In the 1950s and 1960s, Asawa's attention to pattern dovetailed with her material experimentation in her marker drawings. She made small incisions into felt-tipped pens so that, when put to paper, the grooved implements yielded groups of parallel lines with each stroke. Asawa used these modified tools to render rolling waves, San Francisco row houses, or quilted blankets that fill the page in a whorl of tessellated ink marks.

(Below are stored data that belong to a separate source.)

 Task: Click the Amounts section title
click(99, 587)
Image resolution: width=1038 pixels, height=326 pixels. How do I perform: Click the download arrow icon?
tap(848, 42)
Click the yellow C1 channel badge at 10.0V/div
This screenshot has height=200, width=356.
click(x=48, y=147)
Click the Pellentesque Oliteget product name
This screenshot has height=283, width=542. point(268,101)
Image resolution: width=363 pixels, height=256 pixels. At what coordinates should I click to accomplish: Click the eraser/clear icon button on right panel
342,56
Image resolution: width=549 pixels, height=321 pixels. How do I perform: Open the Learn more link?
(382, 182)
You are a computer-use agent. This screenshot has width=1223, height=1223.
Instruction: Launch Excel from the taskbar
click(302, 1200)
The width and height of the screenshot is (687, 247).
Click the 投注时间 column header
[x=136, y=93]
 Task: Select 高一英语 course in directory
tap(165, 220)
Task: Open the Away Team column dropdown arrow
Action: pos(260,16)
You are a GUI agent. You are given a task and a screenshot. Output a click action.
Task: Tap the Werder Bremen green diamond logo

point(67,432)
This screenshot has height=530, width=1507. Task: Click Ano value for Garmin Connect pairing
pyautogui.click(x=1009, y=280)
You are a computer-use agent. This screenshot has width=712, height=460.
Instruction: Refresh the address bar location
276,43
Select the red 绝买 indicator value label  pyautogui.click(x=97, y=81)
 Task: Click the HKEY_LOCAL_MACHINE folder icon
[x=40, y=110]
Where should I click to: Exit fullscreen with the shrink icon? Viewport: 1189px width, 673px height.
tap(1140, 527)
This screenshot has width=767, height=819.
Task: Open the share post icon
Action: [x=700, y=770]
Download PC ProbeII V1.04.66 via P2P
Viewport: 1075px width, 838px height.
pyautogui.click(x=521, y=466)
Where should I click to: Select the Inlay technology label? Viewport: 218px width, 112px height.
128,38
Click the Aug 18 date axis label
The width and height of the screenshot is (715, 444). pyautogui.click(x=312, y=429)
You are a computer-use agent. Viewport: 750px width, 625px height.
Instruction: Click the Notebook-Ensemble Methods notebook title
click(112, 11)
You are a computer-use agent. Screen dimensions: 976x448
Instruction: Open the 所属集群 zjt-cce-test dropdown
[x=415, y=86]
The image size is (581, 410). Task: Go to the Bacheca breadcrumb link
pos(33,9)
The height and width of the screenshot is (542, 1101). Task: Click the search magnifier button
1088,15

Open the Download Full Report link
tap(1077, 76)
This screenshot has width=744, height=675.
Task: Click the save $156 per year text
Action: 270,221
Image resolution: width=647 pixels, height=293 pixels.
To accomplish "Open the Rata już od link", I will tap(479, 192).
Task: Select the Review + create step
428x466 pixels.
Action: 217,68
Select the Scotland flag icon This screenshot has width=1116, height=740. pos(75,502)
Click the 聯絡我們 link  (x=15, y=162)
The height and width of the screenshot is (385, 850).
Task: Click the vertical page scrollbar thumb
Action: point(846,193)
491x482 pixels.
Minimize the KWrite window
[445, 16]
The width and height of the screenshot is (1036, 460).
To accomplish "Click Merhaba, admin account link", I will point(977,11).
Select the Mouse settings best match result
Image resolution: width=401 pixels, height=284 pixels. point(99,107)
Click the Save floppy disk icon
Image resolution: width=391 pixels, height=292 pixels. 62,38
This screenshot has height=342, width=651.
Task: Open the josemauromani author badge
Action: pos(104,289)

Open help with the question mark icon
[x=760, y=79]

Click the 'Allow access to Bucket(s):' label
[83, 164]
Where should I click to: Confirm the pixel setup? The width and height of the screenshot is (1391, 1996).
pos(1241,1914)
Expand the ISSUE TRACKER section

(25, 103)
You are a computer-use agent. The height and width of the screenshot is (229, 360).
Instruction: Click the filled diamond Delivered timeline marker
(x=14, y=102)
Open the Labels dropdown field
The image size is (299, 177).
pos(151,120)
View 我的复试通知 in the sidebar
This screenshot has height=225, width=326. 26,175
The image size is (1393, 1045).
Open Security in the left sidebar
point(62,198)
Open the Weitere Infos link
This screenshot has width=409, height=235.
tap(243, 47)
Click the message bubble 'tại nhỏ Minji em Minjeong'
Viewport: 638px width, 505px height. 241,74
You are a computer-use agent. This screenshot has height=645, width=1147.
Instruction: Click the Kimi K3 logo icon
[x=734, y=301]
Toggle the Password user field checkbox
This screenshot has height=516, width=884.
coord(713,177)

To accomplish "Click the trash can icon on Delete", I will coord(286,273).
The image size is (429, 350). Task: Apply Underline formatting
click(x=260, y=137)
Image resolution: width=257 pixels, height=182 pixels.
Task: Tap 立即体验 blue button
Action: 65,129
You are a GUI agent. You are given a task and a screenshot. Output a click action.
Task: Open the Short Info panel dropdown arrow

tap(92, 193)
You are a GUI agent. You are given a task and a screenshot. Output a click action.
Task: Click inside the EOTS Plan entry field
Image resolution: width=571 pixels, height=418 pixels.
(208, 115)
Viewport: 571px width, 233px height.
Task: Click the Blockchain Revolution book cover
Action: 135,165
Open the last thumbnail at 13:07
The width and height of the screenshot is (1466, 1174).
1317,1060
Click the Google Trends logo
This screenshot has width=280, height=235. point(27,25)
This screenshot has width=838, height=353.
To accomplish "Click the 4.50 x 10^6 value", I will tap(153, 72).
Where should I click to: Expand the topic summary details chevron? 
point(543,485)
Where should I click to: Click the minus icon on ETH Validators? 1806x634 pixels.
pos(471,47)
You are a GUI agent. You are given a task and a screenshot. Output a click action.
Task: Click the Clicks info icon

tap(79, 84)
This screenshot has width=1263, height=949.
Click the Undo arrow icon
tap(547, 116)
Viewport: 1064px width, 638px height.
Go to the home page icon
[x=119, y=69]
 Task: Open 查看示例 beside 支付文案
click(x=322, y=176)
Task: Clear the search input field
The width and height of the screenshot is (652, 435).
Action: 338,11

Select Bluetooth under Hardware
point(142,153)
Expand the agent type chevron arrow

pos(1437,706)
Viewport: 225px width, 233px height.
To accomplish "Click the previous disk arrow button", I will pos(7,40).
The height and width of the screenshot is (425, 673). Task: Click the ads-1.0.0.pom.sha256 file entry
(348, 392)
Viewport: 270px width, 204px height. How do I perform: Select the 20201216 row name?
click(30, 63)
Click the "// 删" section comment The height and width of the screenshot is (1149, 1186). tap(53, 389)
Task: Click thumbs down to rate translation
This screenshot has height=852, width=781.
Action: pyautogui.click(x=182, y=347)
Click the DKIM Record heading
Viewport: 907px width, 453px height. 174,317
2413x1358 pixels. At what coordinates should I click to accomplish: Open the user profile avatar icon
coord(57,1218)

Her interest in rhythmic pattern and allover composition informed her commercial designs for home decor, one of which has been produced in the galleries as wallpaper for the first time.

Ruth Asawa, Untitled (FF.1211, Paul Lanier on Patterned Blanket), 1961

Interlocked blue pen lines that mimic weaving, with a sleeping figure outlined by negative space.
Interlocked blue pen lines that mimic weaving, with a sleeping figure outlined by negative space.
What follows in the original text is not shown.